The large haul demonstrates the Vermont senator, despite slipping to third place behind Elizabeth Warren and Joe Biden in national polling averages, remains a fundraising juggernaut. Sanders also recently revealed that 1 million people have donated to his bid for the White House — a milestone he reached faster than any Democratic presidential candidate in history.
Sanders’ staffers said the most common profession among his contributors during the quarter is teaching and the most common employers of his donors are Walmart, Amazon and Starbucks. The average contribution was just over $18, they said.
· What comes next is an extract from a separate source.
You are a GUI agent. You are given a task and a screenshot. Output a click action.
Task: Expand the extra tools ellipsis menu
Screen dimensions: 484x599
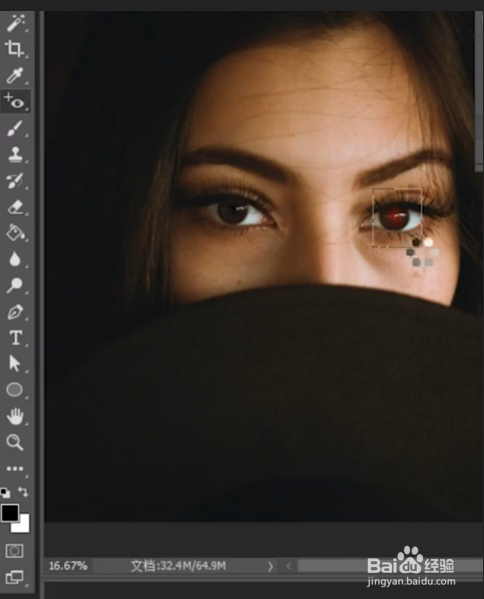[x=15, y=469]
“Bernie is proud to be the only candidate running to defeat Donald Trump who is 100 percent funded by grassroots donations — both in the primary and in the general” elections, Sanders campaign manager Faiz Shakir said. “Media elites and professional pundits have tried repeatedly to dismiss this campaign, and yet working-class Americans keep saying loudly and clearly that they want a political revolution.”
Sanders’ aides said the second best fundraising day of the year was Monday, when Sanders announced a plan to tax high-earning CEOs in an effort to reduce the widening gap between the nation’s rich and poor.
Though Shakir did not mention Warren by name, his statement could be interpreted as a reference in part to Sanders’ 2020 opponent, who said she would not participate in big-money fundraisers in the primary but would not unilaterally disarm against President Donald Trump in a general election. Sanders has sworn off high-dollar fundraisers for the entire campaign.
These numbers compare favorably with those from earlier in the year and are a strong indication of the fact that Sanders will be able to afford to stay in the race for quite a long time to come. In the first quarter of 2019, Sanders raised $18 million, which was among the highest reported by any of the declared candidates at that time. Similarly, he raised roughly the same amount of money in the second quarter, which put him near the top for that quarter as well. The fact that he was able to improve on those numbers by roughly 39% is a strong indication that, notwithstanding the fact that he has slipped in the polls recently to the point where he is now running in third place behind former Vice-President Biden and Senator Warren, he will be able to continue to compete in this race well past the February primaries and caucuses and into Super Tuesday on March 4th. Where he goes from there depends on the voters.
Update: It was reported this morning that Sanders underwent an emergency heart procedure last night and will be off the campaign trail for the foreseeable future:
Bernie Sanders experienced chest discomfort during a campaign event on Tuesday and had two stents inserted to address a blockage in an artery, his campaign announced.
“Sen. Sanders is conversing and in good spirits. He will be resting up over the next few days,” senior adviser Jeff Weaver said in a statement. “We are canceling his events and appearances until further notice, and we will continue to provide appropriate updates.”
Sanders has kept up a relentless campaign schedule, particularly during the summer months, and often makes three or four stops a day in different regions. He was scheduled to appear at a gun policy forum in Nevada Wednesday, and then make seven stops in California on Thursday and Friday.
At 78, Sanders is the oldest candidate in the Democratic field. But the senator projects vigor belying his age on the trail, and has not been faced with questions regarding stamina and mental acuity that have plagued former Vice President Joe Biden, who is two years younger.
Advertising Analytics, an ad tracking firm, confirmed to POLITICO that the Sanders campaign canceled the entirety of its recently scheduled ad buy in Iowa on broadcast and cable television. The Sanders campaign had announced a $1.3 million ad buy on Monday in the state, and it was set to begin on Thursday. Mike Casca, a spokesman for Sanders, said it’s “just a postponement” and did not elaborate further.
Best wishes for a speedy recovery to Senator Sanders.